> **Requirement**
Transcribe the records verbatim, images excluded.

> **Saved data entries**
[Start of Attachment]

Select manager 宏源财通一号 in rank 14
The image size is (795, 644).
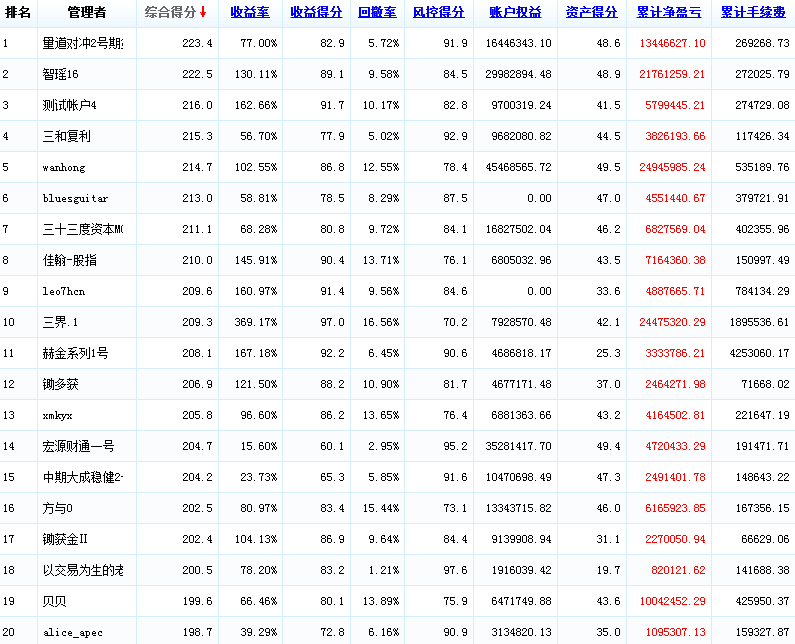click(x=78, y=447)
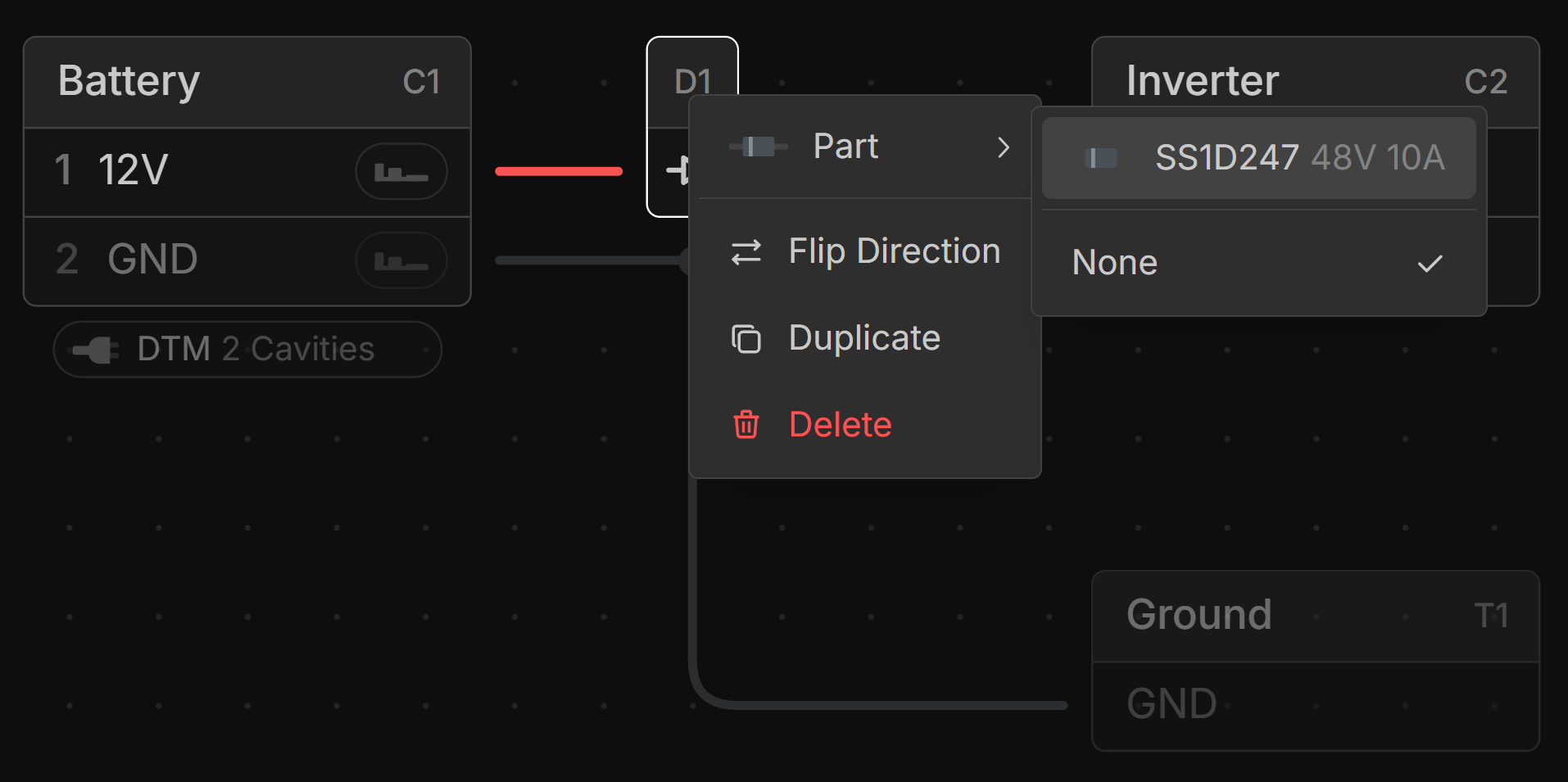Click the diode icon beside Part
This screenshot has width=1568, height=782.
coord(758,147)
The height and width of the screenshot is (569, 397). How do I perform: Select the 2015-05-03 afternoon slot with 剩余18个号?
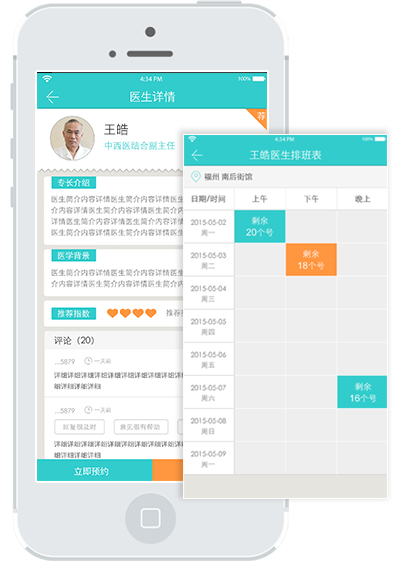click(x=311, y=259)
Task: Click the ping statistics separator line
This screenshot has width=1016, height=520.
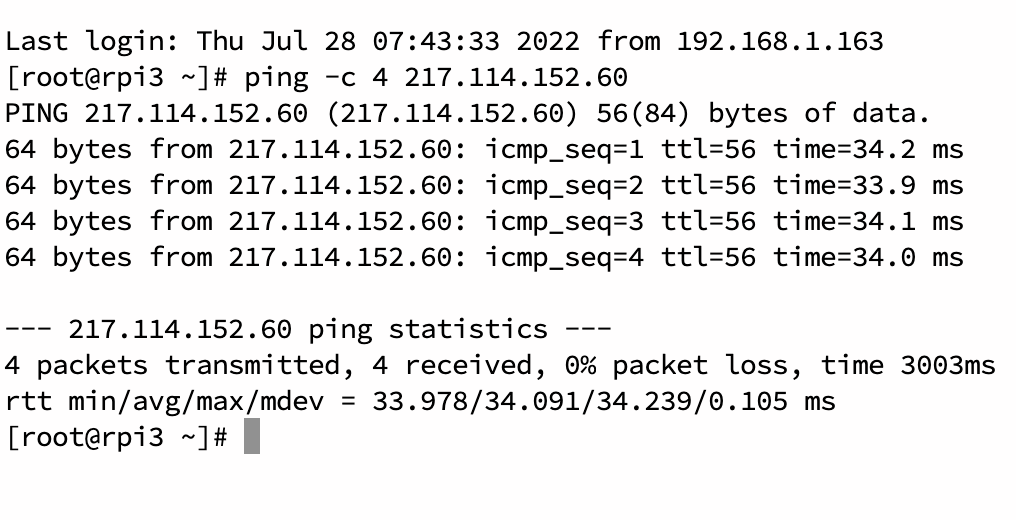Action: 308,330
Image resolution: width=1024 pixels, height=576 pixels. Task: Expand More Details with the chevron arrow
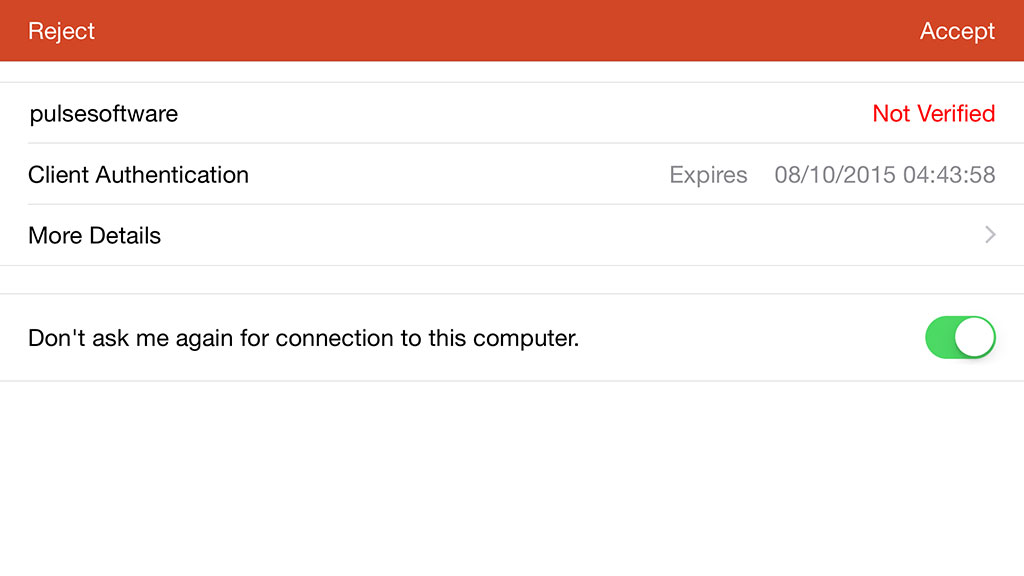tap(990, 235)
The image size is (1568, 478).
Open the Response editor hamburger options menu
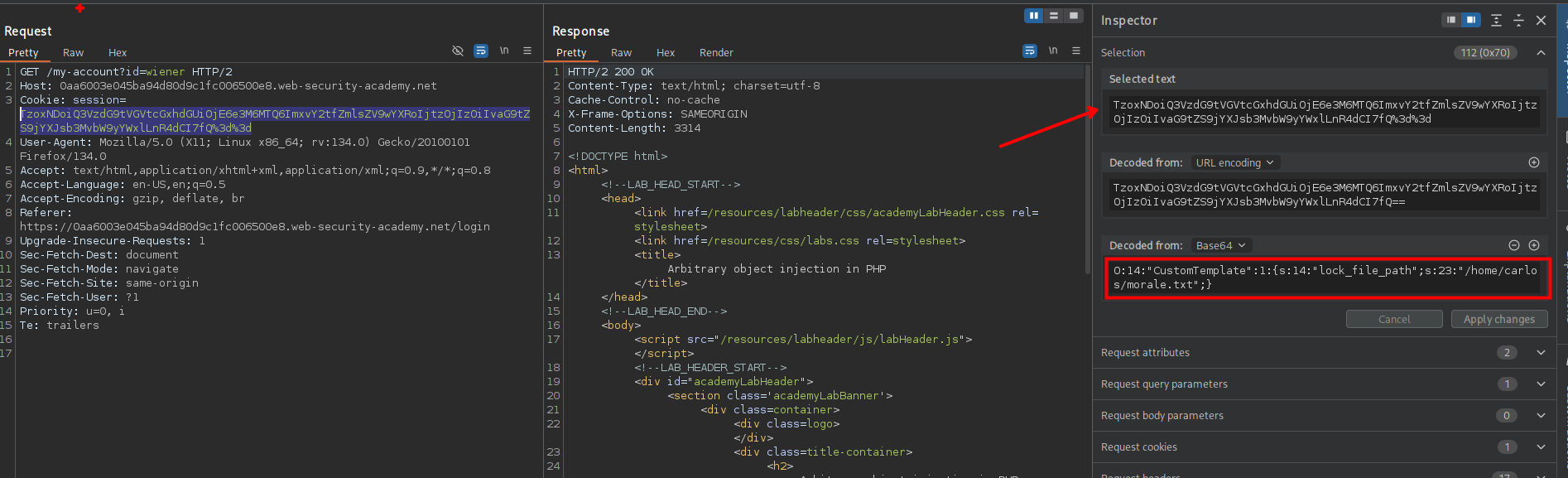coord(1076,51)
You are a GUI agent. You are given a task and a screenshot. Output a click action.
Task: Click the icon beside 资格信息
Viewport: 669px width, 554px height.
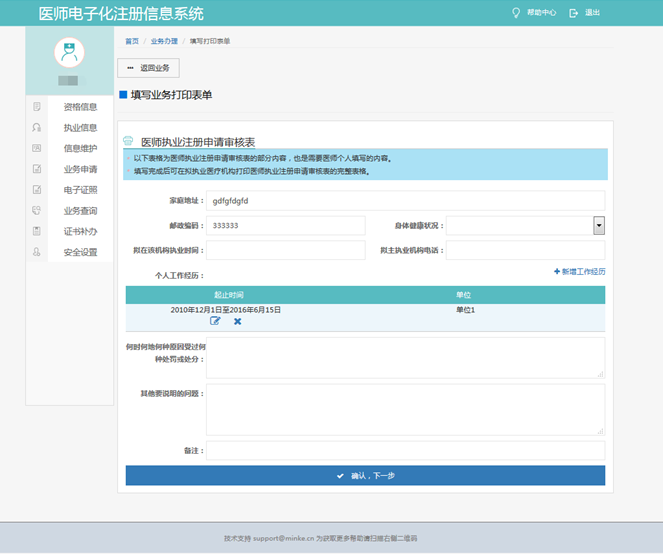(37, 107)
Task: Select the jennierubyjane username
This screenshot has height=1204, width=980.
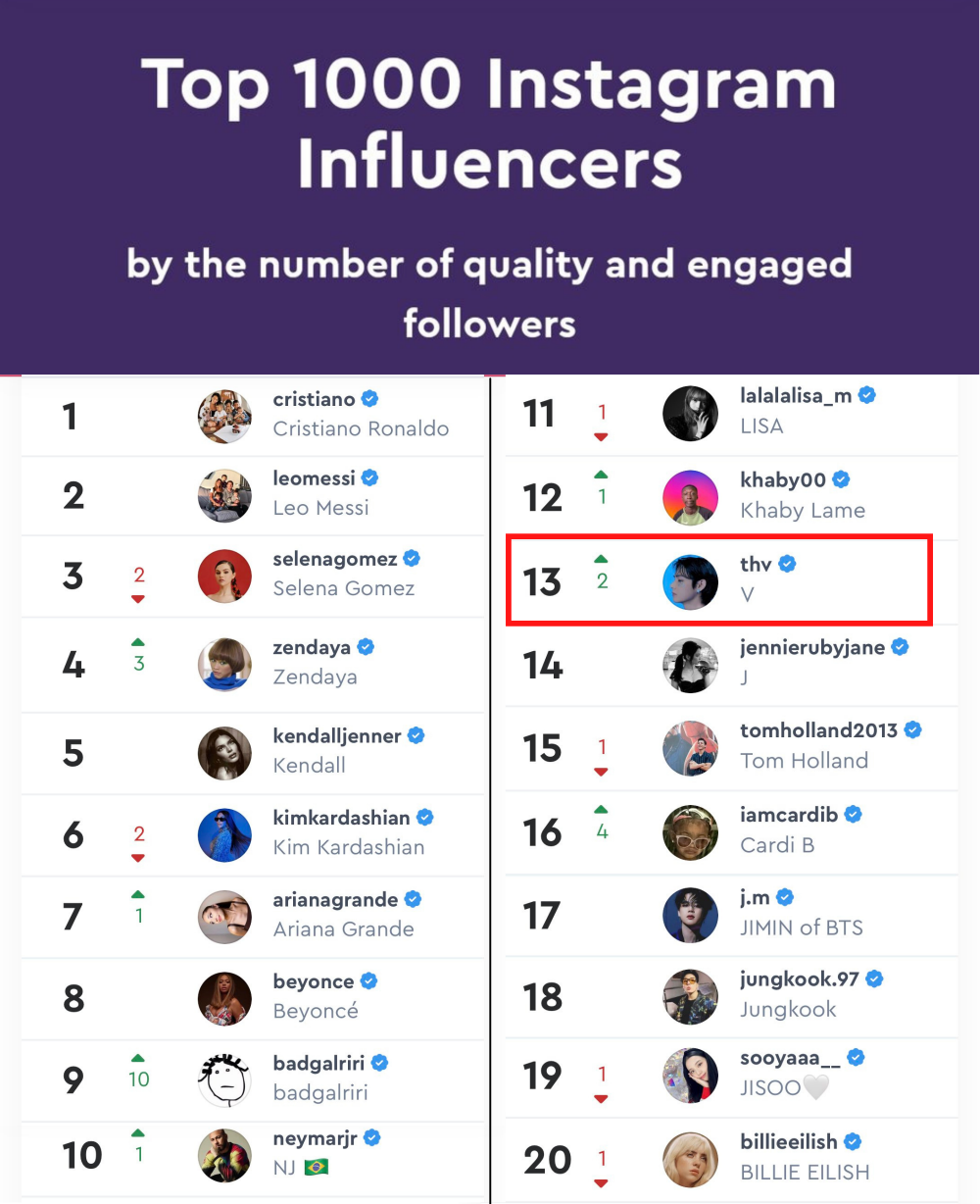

[End of Attachment]

> **Reply**
Select manager 宏源财通一号 in rank 14
The image size is (795, 644).
click(x=78, y=447)
Click the diode icon beside Part
This screenshot has width=1568, height=782.
coord(758,147)
The height and width of the screenshot is (569, 397). How do I perform: Select the 2015-05-03 afternoon slot with 剩余18个号?
click(x=311, y=259)
Task: Click the ping statistics separator line
This screenshot has width=1016, height=520.
Action: 308,330
Image resolution: width=1024 pixels, height=576 pixels. Task: Expand More Details with the chevron arrow
tap(990, 235)
The image size is (1568, 478).
Open the Response editor hamburger options menu
coord(1076,51)
You are a GUI agent. You are given a task and a screenshot. Output a click action.
Task: Click the icon beside 资格信息
Viewport: 669px width, 554px height.
(37, 107)
Task: Select the jennierubyjane username
This screenshot has height=1204, width=980.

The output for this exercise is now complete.